Exercise description:
Go over the data and keep only the lines that include "coordinates".

Exercise data:

○ ○ ○ ○ ○

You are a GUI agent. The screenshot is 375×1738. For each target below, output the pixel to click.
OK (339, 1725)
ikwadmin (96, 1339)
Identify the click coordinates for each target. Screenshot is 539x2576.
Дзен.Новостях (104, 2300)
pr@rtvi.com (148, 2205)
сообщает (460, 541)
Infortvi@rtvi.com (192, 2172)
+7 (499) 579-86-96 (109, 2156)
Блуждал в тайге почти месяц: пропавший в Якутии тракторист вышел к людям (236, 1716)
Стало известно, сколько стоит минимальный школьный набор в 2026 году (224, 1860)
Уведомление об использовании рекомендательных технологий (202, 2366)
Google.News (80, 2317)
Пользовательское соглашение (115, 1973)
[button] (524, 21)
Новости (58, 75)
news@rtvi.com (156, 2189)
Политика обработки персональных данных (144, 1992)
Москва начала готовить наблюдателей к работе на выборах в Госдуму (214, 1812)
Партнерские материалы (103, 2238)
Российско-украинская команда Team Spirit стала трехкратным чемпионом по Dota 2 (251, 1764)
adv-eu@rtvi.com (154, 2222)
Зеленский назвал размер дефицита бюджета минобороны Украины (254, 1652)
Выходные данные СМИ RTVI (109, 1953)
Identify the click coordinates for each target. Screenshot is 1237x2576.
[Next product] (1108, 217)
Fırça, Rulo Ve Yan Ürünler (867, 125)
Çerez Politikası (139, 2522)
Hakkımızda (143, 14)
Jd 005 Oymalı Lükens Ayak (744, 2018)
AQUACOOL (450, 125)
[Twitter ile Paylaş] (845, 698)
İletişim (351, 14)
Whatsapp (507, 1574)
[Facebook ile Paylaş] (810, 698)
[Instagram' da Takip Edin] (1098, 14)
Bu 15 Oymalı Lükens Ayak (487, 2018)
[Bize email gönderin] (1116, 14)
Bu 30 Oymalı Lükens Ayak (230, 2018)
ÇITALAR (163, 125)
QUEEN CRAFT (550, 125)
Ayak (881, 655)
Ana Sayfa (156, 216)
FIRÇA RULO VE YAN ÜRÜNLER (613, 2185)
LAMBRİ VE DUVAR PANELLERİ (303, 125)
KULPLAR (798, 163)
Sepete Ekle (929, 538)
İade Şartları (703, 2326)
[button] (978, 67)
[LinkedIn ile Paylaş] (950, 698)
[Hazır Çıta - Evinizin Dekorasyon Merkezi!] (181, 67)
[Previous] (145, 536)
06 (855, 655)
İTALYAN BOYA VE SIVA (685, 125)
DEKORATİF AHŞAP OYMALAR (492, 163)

○ ○ ○ ○ ○

Expected answer:
Identify the click coordinates for each target. Screenshot is 539x2576.
Identify the click coordinates for each target. Screenshot is 1237x2576.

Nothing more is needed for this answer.